◆ Exercise directions ◆
Scan the material below for the word "computer", then copy every line in which it appears.

◆ Supplied material ◆
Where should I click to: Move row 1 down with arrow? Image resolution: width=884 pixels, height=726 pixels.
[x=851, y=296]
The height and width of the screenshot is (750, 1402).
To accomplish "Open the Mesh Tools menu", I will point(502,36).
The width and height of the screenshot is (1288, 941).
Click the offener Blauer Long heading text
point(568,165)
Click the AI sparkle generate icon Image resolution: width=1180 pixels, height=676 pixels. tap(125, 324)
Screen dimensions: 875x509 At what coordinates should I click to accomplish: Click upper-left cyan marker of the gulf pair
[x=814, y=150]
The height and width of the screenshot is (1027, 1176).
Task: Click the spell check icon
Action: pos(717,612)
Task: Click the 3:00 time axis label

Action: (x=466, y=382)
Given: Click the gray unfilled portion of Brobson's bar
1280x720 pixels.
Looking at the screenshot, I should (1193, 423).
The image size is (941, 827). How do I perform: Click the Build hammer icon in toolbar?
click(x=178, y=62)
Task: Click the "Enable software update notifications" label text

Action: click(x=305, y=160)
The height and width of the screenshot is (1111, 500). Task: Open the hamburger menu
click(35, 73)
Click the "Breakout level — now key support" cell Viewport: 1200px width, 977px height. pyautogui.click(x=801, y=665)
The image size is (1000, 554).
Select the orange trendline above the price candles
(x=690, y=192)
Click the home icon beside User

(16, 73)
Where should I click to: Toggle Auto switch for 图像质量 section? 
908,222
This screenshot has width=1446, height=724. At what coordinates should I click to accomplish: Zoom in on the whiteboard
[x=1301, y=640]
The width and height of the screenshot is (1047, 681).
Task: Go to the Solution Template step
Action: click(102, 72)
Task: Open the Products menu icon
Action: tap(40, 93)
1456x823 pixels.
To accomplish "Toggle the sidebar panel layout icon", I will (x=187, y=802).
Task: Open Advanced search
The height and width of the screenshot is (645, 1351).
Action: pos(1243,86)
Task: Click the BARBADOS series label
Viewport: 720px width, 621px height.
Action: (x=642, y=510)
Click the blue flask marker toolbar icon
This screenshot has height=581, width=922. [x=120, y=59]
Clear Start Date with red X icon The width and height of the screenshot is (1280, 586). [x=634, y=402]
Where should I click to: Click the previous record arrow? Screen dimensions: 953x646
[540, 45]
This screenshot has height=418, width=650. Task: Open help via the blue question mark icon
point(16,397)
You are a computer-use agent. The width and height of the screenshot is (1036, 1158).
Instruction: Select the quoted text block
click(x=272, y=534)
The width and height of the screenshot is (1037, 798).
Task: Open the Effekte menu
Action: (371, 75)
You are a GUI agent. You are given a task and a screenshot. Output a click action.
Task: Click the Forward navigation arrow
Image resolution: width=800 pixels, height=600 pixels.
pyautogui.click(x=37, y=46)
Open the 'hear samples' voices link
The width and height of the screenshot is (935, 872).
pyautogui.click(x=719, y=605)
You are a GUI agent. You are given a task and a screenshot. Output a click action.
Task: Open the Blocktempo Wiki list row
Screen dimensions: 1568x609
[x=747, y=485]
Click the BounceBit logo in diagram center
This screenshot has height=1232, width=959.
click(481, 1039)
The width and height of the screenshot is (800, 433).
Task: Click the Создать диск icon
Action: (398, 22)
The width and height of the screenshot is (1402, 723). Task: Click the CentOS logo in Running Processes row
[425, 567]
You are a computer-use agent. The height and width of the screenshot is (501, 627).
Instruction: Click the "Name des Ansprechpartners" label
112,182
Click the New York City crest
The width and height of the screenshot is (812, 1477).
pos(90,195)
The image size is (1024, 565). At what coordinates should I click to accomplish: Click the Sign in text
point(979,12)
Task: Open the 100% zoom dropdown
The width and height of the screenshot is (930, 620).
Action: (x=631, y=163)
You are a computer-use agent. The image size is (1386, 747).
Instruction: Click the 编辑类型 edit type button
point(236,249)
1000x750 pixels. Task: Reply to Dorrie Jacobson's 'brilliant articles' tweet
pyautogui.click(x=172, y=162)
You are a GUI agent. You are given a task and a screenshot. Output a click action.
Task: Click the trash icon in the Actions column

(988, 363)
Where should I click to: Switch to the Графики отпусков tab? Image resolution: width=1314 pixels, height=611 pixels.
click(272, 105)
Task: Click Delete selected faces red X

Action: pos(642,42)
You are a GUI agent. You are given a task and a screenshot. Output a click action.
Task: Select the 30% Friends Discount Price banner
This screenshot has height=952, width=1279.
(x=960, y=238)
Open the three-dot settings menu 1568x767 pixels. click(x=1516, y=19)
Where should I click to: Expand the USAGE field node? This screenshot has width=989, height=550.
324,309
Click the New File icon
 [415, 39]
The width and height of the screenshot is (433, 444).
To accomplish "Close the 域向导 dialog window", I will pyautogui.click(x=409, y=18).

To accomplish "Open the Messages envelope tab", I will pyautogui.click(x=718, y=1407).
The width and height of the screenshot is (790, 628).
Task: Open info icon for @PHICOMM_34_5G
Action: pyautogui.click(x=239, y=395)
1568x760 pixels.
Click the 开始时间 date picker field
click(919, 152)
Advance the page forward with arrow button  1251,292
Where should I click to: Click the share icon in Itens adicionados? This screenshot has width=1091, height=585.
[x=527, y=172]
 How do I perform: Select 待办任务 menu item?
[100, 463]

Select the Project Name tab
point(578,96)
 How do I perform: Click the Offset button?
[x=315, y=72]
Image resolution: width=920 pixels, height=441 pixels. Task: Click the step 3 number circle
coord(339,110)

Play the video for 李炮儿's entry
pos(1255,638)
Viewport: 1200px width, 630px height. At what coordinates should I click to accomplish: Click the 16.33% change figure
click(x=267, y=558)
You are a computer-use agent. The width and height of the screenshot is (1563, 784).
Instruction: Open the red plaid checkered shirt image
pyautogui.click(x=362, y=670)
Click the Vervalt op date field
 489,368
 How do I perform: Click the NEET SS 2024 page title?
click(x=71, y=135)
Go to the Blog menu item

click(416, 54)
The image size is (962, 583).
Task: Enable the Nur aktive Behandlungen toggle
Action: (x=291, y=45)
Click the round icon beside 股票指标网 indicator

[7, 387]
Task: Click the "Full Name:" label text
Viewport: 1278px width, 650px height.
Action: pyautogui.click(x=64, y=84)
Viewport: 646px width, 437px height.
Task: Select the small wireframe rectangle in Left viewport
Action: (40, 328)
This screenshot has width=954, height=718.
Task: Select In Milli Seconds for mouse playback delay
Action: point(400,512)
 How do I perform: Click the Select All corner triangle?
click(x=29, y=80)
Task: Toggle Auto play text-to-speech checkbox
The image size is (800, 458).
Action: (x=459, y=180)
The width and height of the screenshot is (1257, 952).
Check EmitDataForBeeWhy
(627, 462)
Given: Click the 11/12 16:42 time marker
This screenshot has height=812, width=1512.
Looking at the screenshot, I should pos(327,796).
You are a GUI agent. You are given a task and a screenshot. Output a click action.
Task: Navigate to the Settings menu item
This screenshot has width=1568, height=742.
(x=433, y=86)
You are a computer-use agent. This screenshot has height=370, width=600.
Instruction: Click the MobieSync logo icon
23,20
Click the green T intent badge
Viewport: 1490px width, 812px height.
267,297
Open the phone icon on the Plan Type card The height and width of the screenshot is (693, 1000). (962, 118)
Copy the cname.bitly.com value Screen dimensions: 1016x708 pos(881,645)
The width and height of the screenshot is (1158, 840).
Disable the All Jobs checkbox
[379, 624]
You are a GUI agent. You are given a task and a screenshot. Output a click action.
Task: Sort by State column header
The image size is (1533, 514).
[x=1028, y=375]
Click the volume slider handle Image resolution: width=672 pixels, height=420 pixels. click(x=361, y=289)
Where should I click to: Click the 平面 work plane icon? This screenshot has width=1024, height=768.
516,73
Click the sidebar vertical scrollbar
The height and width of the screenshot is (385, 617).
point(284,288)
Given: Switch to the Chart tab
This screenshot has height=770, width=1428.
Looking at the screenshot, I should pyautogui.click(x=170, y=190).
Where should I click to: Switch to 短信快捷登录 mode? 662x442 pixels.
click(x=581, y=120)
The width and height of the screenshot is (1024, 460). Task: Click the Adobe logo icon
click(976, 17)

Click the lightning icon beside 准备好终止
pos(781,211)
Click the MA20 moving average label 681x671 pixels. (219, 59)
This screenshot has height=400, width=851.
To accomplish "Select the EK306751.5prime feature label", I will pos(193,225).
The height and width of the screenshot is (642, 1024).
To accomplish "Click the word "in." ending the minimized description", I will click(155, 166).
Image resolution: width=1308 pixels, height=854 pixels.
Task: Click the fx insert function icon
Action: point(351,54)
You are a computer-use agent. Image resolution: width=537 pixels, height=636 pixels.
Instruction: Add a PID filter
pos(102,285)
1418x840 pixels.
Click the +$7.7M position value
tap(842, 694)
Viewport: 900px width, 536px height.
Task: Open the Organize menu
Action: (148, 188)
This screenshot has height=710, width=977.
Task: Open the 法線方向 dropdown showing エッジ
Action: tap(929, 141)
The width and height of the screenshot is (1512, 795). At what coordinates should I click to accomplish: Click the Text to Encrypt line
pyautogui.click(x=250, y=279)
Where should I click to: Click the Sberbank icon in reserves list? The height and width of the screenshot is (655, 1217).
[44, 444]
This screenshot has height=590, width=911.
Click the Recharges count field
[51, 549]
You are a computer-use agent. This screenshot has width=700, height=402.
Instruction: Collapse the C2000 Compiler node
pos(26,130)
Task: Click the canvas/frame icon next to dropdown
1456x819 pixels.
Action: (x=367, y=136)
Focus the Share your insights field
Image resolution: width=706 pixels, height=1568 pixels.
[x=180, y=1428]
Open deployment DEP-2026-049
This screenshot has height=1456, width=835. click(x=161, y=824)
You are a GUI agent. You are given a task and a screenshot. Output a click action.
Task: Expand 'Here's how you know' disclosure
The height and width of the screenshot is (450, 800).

◆ Result for this task ◆
You are a computer-use agent. The width and height of the screenshot is (1036, 1158).
You are a computer-use agent. The height and width of the screenshot is (501, 627).
You are a computer-use agent. The image size is (1386, 747).
You are a computer-use agent. The width and height of the screenshot is (1563, 784).
You are a computer-use agent. This screenshot has height=370, width=600.
You are a computer-use agent. Image resolution: width=537 pixels, height=636 pixels.
You are a computer-use agent. This screenshot has width=700, height=402.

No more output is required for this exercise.